Putting Investors First
THE ROLE OF STATE SECURITIES REGULATORS
For more than 100 years, state securities regulators have been protecting Main Street investors from fraud. State securities regulation predates the creation of the federal Securities and Exchange Commission by almost two decades.
State securities regulators serve the investing public in your state and play a unique role in their protection. For example, the securities administrator in your state is responsible for licensing securities firms and investment professionals, such as broker-dealers and investment advisers, registering certain securities offerings, reviewing financial offerings of small companies, auditing branch office sales practices and record-keeping, promoting investor education, and most importantly, enforcing state securities laws. In addition to protecting investors, many state regulators also help small businesses raise money and comply with securities laws.

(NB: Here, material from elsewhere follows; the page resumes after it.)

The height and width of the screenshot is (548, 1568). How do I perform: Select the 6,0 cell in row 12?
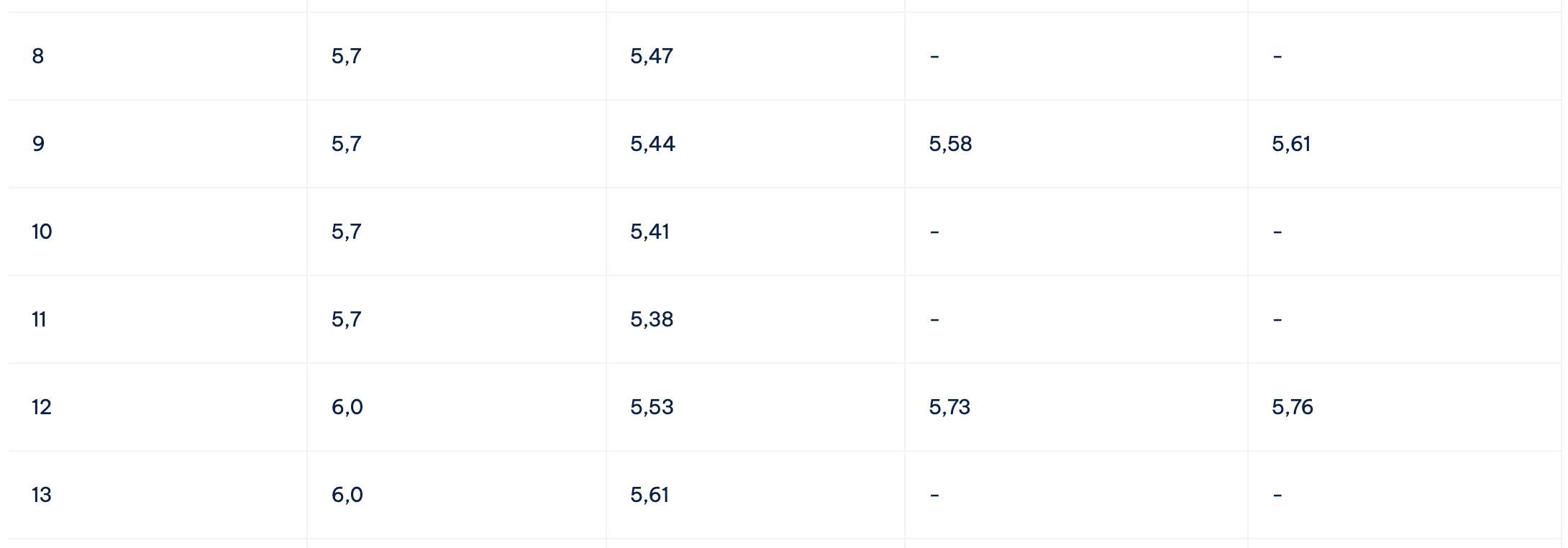click(x=457, y=407)
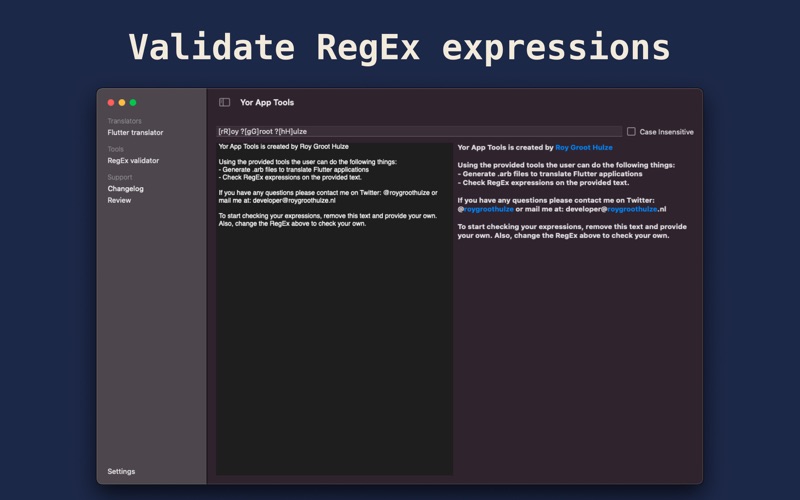Click the Yor App Tools window title
The image size is (800, 500).
coord(267,102)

Some state securities regulators are appointed by their Governors or Secretaries of State, others are career state government employees, and five come under the jurisdiction of their states’ Attorneys General. Depending on your state, your securities regulator may be found in an independent securities commission or may work in a department that also regulates banking or insurance.

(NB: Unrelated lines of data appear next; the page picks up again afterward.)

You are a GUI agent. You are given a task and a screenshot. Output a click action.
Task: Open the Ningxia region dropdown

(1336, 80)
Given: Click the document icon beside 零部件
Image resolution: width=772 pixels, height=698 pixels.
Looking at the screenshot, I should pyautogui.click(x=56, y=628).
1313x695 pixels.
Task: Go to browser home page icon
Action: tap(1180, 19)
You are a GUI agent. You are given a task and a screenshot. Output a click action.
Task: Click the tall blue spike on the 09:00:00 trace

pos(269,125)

HOW STATE SECURITIES REGULATORS SERVE AND PROTECT INVESTORS
NASAA members have protected Main Street investors from fraud for 100 years. Securities markets are global but securities are sold locally by professionals who are licensed in every state where they conduct business. Our nation’s unique complementary system of state, federal, and industry regulation ensures fair markets for all investors.
More than 100 million investors rely on regulators to keep our nation’s markets well policed and cannot afford any weakening of this successful and complementary regulatory system. NASAA members work within your state government to protect investors and help maintain the integrity of the securities industry by:
Licensing stockbrokers, investment adviser firms (those managing less than $100 million in assets), and securities firms that conduct business in the state.
Registering certain securities offered to the states’ investors.
Investigating investor complaints and potential cases of investment fraud
Enforcing state securities laws by fining, penalizing, providing restitution to investors, prosecuting white-collar criminals, and imposing legally binding conduct remedies designed to correct specific problems.
Examining brokerage and investment adviser firms to ensure compliance with securities laws and maintenance of accurate records of client accounts.
Reviewing certain offerings that are not exempt from state law.
Educating investors about their rights and providing the tools and knowledge they need to make informed financial decisions.
Advocating passage of strong, sensible, and consistent state securities laws and regulations.